-- Start Given records --

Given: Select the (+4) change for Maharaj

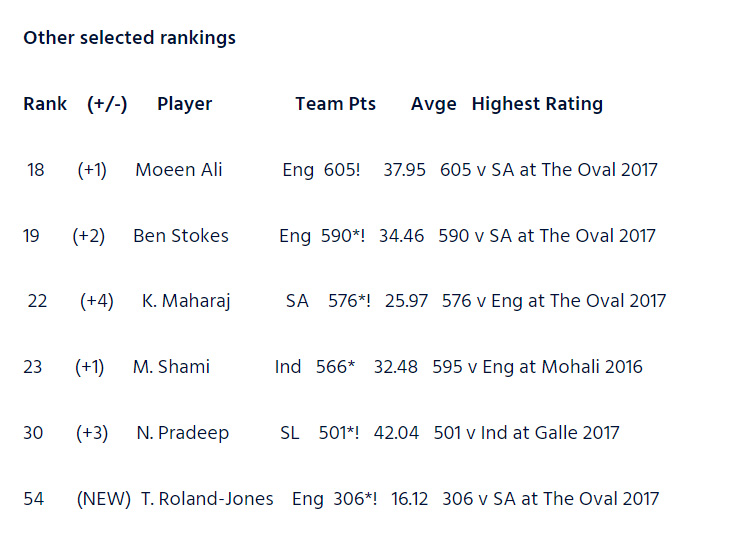Looking at the screenshot, I should [97, 301].
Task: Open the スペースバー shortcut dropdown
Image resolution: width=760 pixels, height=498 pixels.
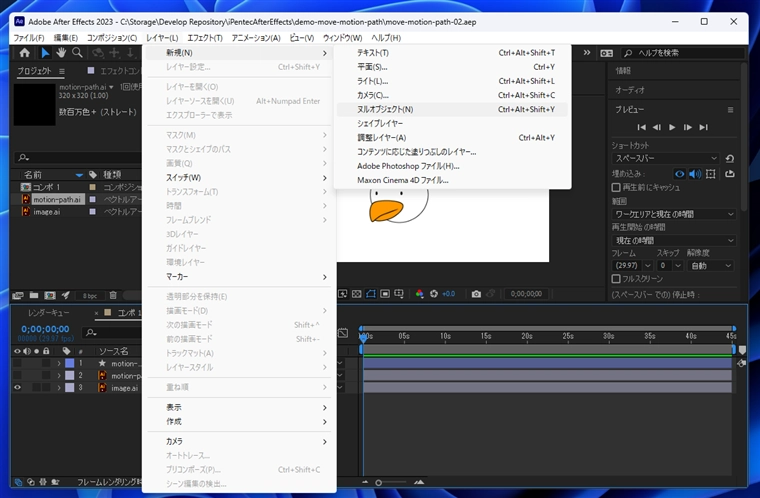Action: (665, 158)
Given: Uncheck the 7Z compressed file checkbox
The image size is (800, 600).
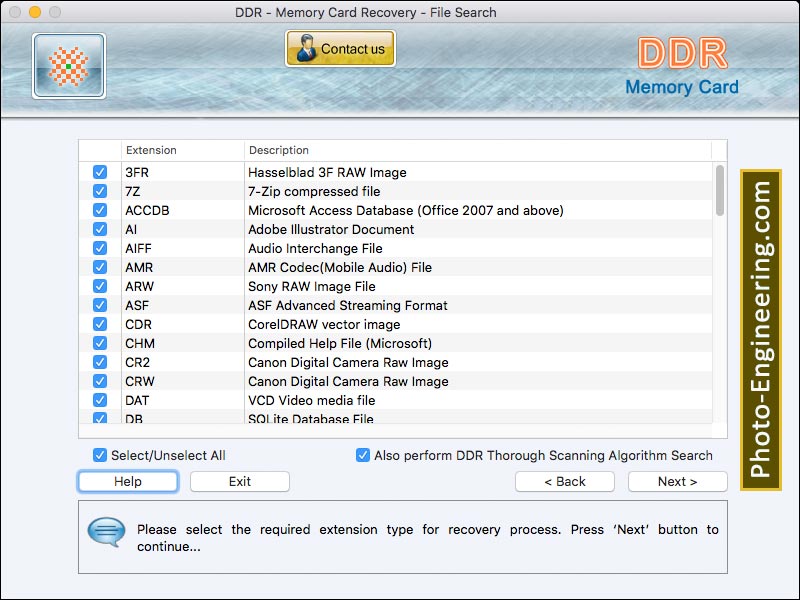Looking at the screenshot, I should click(99, 191).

-- End Given records --

Request: Print the whole listing above word for word, leaving out the pictures.

Task response:
Given: Select the (+4) change for Maharaj

Looking at the screenshot, I should [97, 301].
Task: Open the スペースバー shortcut dropdown
Image resolution: width=760 pixels, height=498 pixels.
Action: (665, 158)
Given: Uncheck the 7Z compressed file checkbox
The image size is (800, 600).
Looking at the screenshot, I should click(99, 191).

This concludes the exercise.